Famiglie “normali” – I cinque indagati sono coetanei molto legati tra loro, ragazzi di Monza cresciuti tra palazzine e villette del quartiere Triante e altre zone residenziali. Figli di famiglie descritte come “normali”: un padre bancario, un agente di commercio, genitori che lavorano e che, fino a oggi, li vedevano come adolescenti come tanti, tra scuola, oratorio, calcio e videogiochi. Uno dei 17enni studia al Mosè Bianchi, con alle spalle soltanto un debito scolastico poi recuperato; un altro gioca a calcio in una società sportiva monzese; un terzo, ricordano i coetanei, aveva «il vizio di menare le mani», considerato un bullo. I due maggiorenni hanno piccoli precedenti di polizia: uno per furto, l’altro per possesso di arma bianca. Quando gli agenti si presentano per le perquisizioni, i genitori restano interdetti. «Non sapevo girasse con il coltello», dice la madre di uno dei due diciottenni. «Siamo sempre stati una famiglia perbene, siamo distrutti per tutta la situazione, credetemi se vi dico che abbiamo pregato per il ragazzo», aggiunge, parlando dietro il portone di casa.

La voce del padre: “Mio figlio è vivo per miracolo” – In televisione, nel programma Dentro la Notizia su Canale 5, il padre dello studente bocconiano non nasconde la gravità di quanto accaduto. «Mio figlio è vivo per miracolo», dice, ricordando che il ragazzo è arrivato in ospedale in condizioni disperate. «È vivo perché era a 500 metri», spiega, riferendosi alla vicinanza del Fatebenefratelli, che ha permesso ai medici di intervenire in tempi rapidissimi dopo la chiamata al 112. Ora la famiglia è concentrata sulla lunga riabilitazione e sulla prospettiva di una disabilità permanente alla gamba, che peserà sul futuro del giovane.

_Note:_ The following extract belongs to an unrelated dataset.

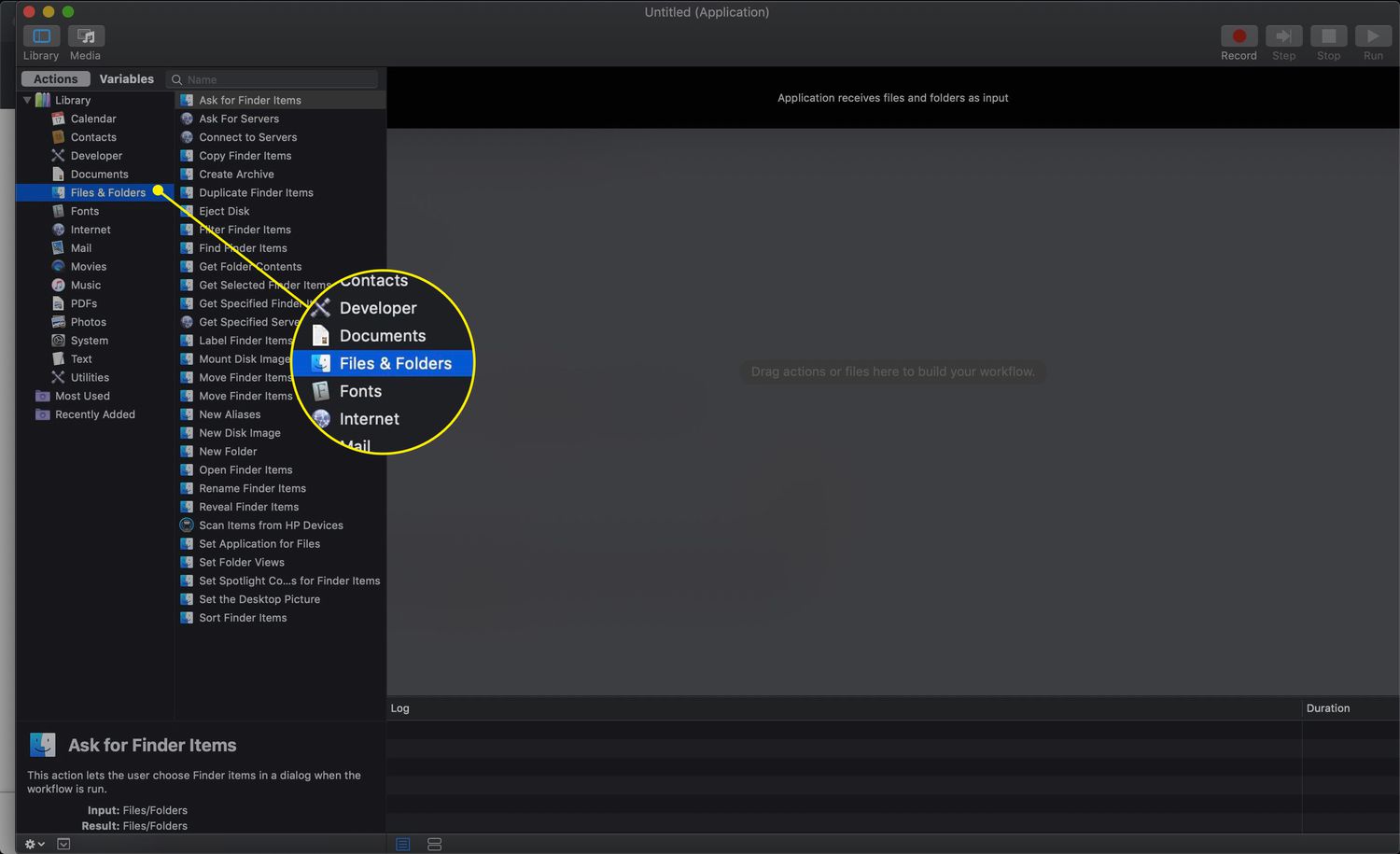
Task: Select the Utilities category
Action: [x=90, y=378]
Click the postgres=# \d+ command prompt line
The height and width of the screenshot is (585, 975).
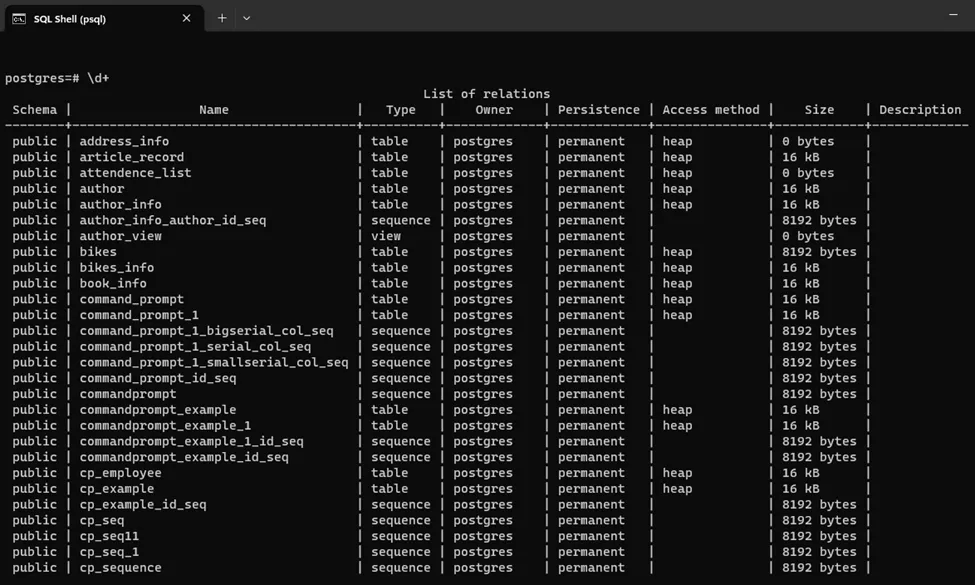[57, 78]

La difesa del “palo” e i prossimi passaggi giudiziari – A rappresentare uno dei due diciottenni, accusato di aver fatto da “palo”, è l’avvocata Elena Patrucchi. «Lui non si era nemmeno reso conto della gravità della situazione, era lontano, così mi ha detto, e quando l’ha saputo si è spaventato, era sconvolto», spiega la legale, sottolineando come il suo assistito sia rimasto colpito dall’esito drammatico di quella che, nelle intenzioni dei ragazzi, sarebbe dovuta essere una “bravata”. «Quando ha saputo della gravità della situazione, delle condizioni del ragazzo, si è spaventato», insiste. L’avvocata si augura che «per il futuro lui sappia fare esperienza di questi giorni in carcere e che possa poi esprimere in modo diverso quello che è, i suoi sentimenti». Intanto, la procura ordinaria e quella per i minorenni, con il pubblico ministero Andrea Zanoncelli, hanno chiuso la prima fase delle indagini e attendono gli interrogatori di garanzia per delineare meglio i ruoli di ciascuno. Sarà in quella sede che i cinque ragazzi, ripresi dalle telecamere mentre si accaniscono sul corpo della vittima, potranno dare la loro versione dei fatti davanti al gip.